The present study revealed that women tend to have less risk of poor glycemic control compared to men. In contrast, a cross-sectional study including 9418 patients with T2D found that women with T2DM had worse glycemic control than men due to the differences in glucose homeostasis, treatment response, and psychological factors [73]. In 2015, a study including 602 adult patients with T2DM shows that gender was not significantly associated with poor glycemic control in either unadjusted or adjusted analyses [74]. Furthermore, there was no association between smoking and poor glycemic control. However, in other studies smoking was positively associated with poor glycemic control due to the presence of neuronal nicotinic acetylcholine receptors (nAChRs) in the β cells of pancreatic islets, which affects the insulin secretion [75,76]. Moreover, in the present study, insulin use was associated to a higher risk of poor glycemic control. Similarly, a cross-sectional study including 1253 patients with T2DM revealed an increased risk for poor glycemic control in patients using insulin. Possible reasons were storage conditions and improper usage of insulin. They found that only 37.6% of the participants used self-monitoring blood glucose devices, which indicates a lack of proper monitoring [77]. However, studies have shown that intensive insulin therapy in type 2 diabetic patients results in excellent glycemic control as it improves insulin sensitivity and regulates blood glucose levels [78].

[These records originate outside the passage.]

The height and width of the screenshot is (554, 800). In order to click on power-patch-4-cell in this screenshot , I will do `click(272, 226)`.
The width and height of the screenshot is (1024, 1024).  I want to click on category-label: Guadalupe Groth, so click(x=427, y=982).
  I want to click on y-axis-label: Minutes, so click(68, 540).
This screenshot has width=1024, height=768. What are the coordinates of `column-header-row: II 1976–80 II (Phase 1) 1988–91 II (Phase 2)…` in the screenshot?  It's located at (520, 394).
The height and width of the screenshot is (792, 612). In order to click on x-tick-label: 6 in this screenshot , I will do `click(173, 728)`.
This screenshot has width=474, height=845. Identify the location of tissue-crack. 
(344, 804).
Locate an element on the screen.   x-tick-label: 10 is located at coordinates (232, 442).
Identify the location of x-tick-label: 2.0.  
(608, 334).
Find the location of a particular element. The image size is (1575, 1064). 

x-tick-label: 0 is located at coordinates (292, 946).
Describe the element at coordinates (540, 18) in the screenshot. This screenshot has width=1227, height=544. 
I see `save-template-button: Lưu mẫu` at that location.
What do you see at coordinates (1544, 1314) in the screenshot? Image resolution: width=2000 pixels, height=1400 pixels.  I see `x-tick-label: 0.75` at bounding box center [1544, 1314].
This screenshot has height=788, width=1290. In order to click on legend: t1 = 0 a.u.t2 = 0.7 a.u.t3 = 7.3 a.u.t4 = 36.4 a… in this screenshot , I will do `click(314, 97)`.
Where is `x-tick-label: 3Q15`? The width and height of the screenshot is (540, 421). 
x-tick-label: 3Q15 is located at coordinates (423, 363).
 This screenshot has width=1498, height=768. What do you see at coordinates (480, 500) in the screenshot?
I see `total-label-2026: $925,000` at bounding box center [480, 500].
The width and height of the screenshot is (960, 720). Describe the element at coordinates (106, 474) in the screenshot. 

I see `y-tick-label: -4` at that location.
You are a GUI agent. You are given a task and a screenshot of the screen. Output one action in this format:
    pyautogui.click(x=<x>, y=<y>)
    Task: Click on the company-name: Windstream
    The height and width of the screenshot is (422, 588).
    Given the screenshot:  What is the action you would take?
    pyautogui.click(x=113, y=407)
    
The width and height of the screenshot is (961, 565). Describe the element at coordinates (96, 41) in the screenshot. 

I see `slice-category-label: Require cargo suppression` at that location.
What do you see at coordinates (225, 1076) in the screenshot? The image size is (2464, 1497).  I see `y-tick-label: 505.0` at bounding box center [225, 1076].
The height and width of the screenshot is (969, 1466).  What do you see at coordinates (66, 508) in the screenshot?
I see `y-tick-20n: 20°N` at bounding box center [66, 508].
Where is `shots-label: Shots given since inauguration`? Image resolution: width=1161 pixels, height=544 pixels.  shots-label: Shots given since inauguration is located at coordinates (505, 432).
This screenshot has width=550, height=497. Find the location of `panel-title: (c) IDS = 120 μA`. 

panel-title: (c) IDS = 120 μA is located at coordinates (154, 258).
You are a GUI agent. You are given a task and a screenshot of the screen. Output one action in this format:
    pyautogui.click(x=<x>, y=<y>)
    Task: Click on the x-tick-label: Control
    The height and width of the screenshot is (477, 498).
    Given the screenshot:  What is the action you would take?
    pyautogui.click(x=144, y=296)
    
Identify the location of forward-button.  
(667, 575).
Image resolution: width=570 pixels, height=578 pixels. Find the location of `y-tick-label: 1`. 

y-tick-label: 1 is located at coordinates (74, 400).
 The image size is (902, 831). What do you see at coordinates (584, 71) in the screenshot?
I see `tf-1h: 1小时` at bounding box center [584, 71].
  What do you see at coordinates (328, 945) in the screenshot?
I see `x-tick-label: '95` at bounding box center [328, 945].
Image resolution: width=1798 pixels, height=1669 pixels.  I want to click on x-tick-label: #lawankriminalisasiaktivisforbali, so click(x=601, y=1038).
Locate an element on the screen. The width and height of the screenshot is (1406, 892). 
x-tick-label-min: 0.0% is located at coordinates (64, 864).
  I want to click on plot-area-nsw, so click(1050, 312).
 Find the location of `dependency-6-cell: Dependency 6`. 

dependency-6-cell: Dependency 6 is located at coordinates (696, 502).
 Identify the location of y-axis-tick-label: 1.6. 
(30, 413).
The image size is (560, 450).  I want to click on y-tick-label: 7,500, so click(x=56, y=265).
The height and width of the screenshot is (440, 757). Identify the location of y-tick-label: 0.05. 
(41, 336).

This study offers several strengths. The sample size is large and multiple variables were taken into consideration such as age, gender, education, smoking, and BMI. Nevertheless, our study has some limitations. First, the present study had qualitative data about coffee consumption and naps but not quantitative. We did not ask for the details of napping such as whether the nap was voluntary or involuntary, the nap environment (e.g., light and noise level), sleepiness after awakening, and sleep satisfaction. Second, the characteristics of the study population including male/female ratio among the study sample may be a source of discrepancy in results interpretation as women were predominant. In addition, more than half of the population were obese and this could also affect the results interpretation. Another limitation of the current study may be the assessment of the sleep quality without dedicated questionnaire (PSQI). Future study may need to verify the results of this study using objective sleep assessment tool such as actigraphy. Finally, there was insufficient information regarding napping time and snoring intensity and frequency, which may affect the association between napping and glycemic control. Despite the limitations of the study, we found a significant association between napping and the risk of poor glycemic control.

5. Conclusions

In conclusion, our results suggest that sleep health is an important modifiable risk factor for improving glycemic control in diabetes. Napping may be an independent risk for poorer glycemic control. Further investigation is definitively necessary to determine whether napping is beneficial or not for improving glycemic control, taking into account the frequency and intensity of snoring. Further research is needed to establish the causal link between sleep and impaired glucose metabolism. These findings may open up new strategies for targeted intervention to improve the duration and quality of sleep.